Los niños nos miran (I bambini ci guardano; Vittorio De Sica, 1943) es una obra maestra del neorrealismo italiano temprano, que relata la tragedia de la desintegración familiar desde la perspectiva infantil. En esta temprana etapa de su carrera, De Sica, en colaboración con el renombrado guionista Cesare Zavattini, aborda temas que marcarían su obra futura: la ruptura familiar, la insalvable brecha entre adultos y niños, y la frágil relación entre padre e hijo.
La película, inspirada en la novela Pricò de Cesare Giulio Viola, desafía las representaciones convencionales de la familia burguesa ideal, revelando sus grietas. Los adultos, atrapados en sus vanidades y pasiones, dejan a los niños solos ante las consecuencias de sus desavenencias.

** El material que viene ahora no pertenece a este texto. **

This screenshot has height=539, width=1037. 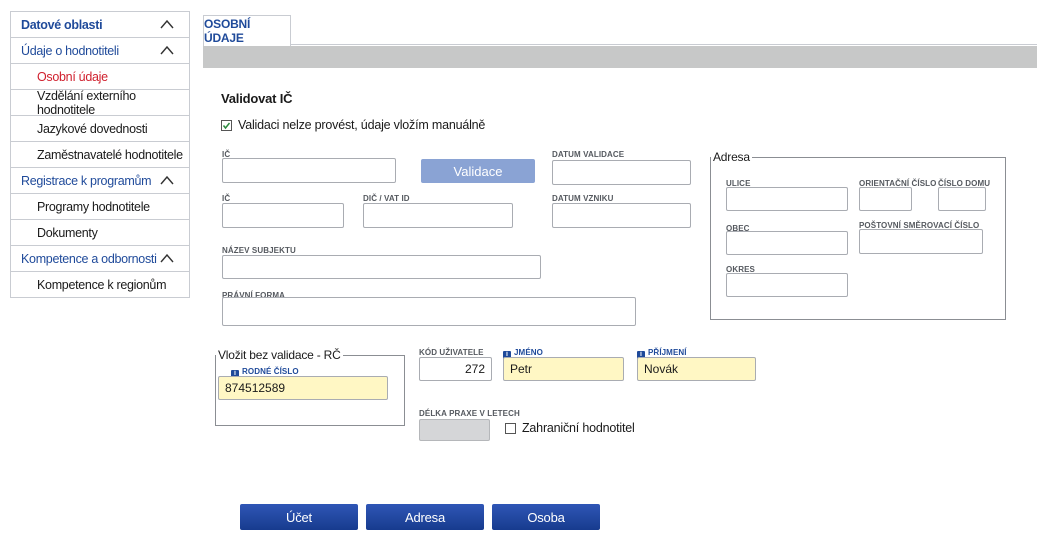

La trama gira en torno al pequeño Pricò, interpretado por Luciano De Ambrosi, quien ofrece una mezcla impresionante de ingenuidad y conocimiento instintivo. Su mirada se convierte en el elemento narrativo central, permitiendo al espectador vivir el drama de manera implacable y dolorosa. Desde el inicio, Pricò intuye que algo no va bien: la forma en que su madre, Nina (Isa Pola), habla con un extraño, la creciente distancia entre sus padres, y las largas e inexplicables ausencias.

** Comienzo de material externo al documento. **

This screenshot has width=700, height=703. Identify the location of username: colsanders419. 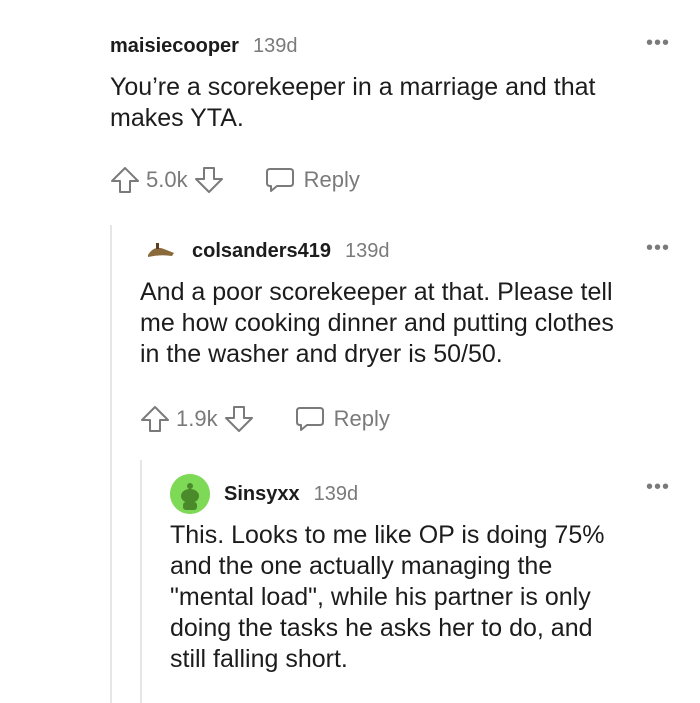
(262, 252).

Nina abandona a su marido Andrea (Emilio Cigoli) por su amante Roberto (Adriano Rimoldi). Mientras Andrea queda desolado, intentando comprender la destrucción de su matrimonio, Pricò se enfrenta a una serie incesante de abandonos. Su madre lo deja al cuidado de una severa abuela (Jone Frigerio), que muestra escasa comprensión hacia sus necesidades. Incluso quienes deberían protegerlo le fallan: una joven ama de llaves se escapa por la noche para encontrarse con un admirador. La película destaca por su representación sin concesiones del sufrimiento infantil, llevando al niño a una situación que pone en peligro su vida debido al abandono de su madre.
La puesta en escena de De Sica es notablemente precisa. La cámara se sitúa a la altura de los ojos de Pricò, manteniendo así la perspectiva infantil de manera coherente. Esta técnica otorga a la película una intimidad opresiva y refuerza la sensación de impotencia que siente el niño ante el mundo de los adultos.

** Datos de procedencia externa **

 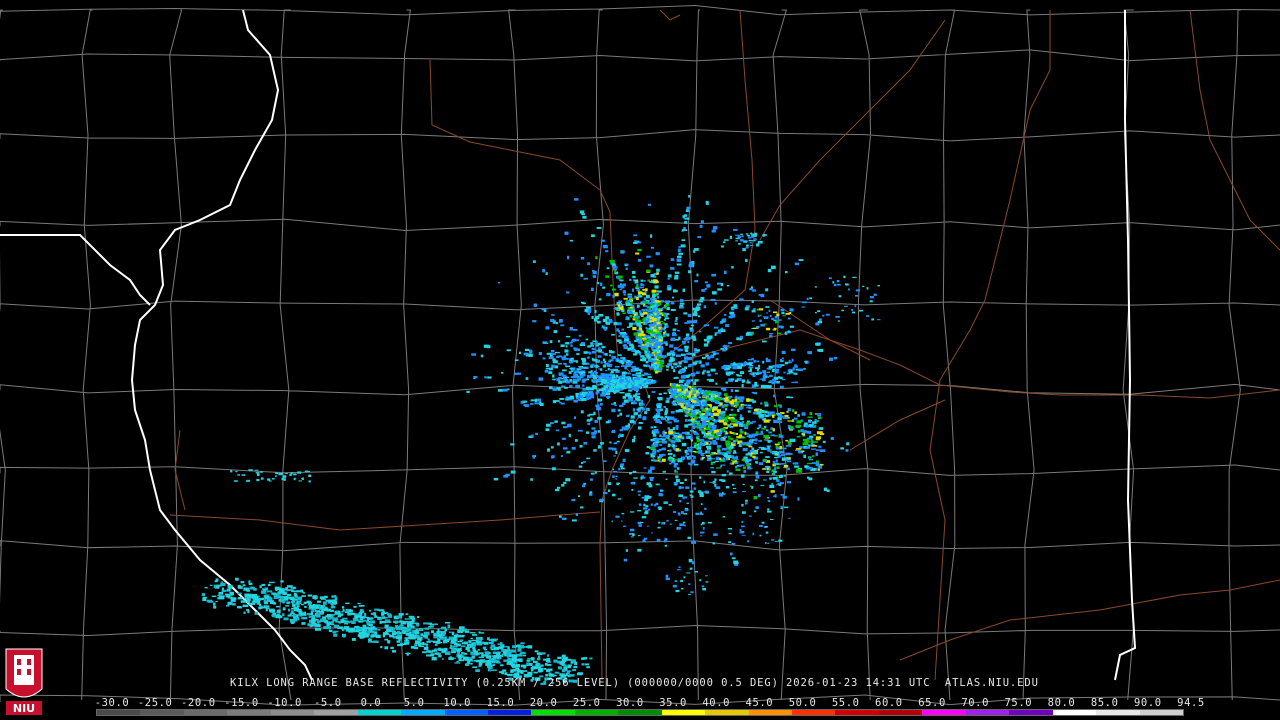 What do you see at coordinates (586, 703) in the screenshot?
I see `scale-tick-label: 25.0` at bounding box center [586, 703].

El papa Francisco escribe en su autobiografía: “I bambini ci guardano es una película en la que captura aquella época. En realidad, se podría mostrar a los futuros esposos en cada charla matrimonial. Cuando caso a una pareja, hablo de esta película”.
La película se adelantó a su tiempo, tanto en contenido como en estilo. Mientras el cine italiano estaba dominado por dramas superficiales que ignoraban la realidad, Los niños nos miran marcó el inicio del neorrealismo. La representación sin tapujos del adulterio, el suicidio y la infancia rota supuso un alejamiento radical del lenguaje cinematográfico propagandístico del fascismo. Es un cinema verità que ofrece lo que el papa Francisco denomina “escuela de humanidad”.
I bambini ci guardano es más que una película sobre un matrimonio fracasado. Es una película sobre la impotencia de un niño en un mundo dominado por los errores de los adultos. De Sica desarrolla ya aquí la sensibilidad crítica que más tarde caracterizaría obras maestras como Ladrón de bicicletas (1948) o Milagro en Milán (1951). Muestra una sociedad en la que los adultos han perdido de vista lo esencial, mientras que solo los niños comprenden lo que es la justicia.
Vittorio De Sica recordó más tarde que, cuando se estrenó en Roma en plena guerra, la película no tuvo el éxito esperado. El público, desilusionado y cansado de la guerra, esperaba distraerse, no una amarga reflexión sobre sus propios fracasos. Algunos incluso se rieron, rechazando una realidad que no querían ver. De Sica reeditó la película tras estas primeras reacciones, pero luego se dio cuenta de que su obra poseía una fuerza narrativa más convincente en su versión original y lamentó haberla recortado.
Hoy en día, Los niños nos miran es considerada una obra clave del neorrealismo italiano. Su modernidad reside en la exploración sin concesiones de la perspectiva infantil, que no es sólo un simple testigo inocente, sino un acusador silencioso. Con esta película, Vittorio De Sica ofrece una visión profundamente conmovedora y nada sentimental del destino de un niño, creando una de las reflexiones más impactantes sobre la fragilidad de los lazos familiares.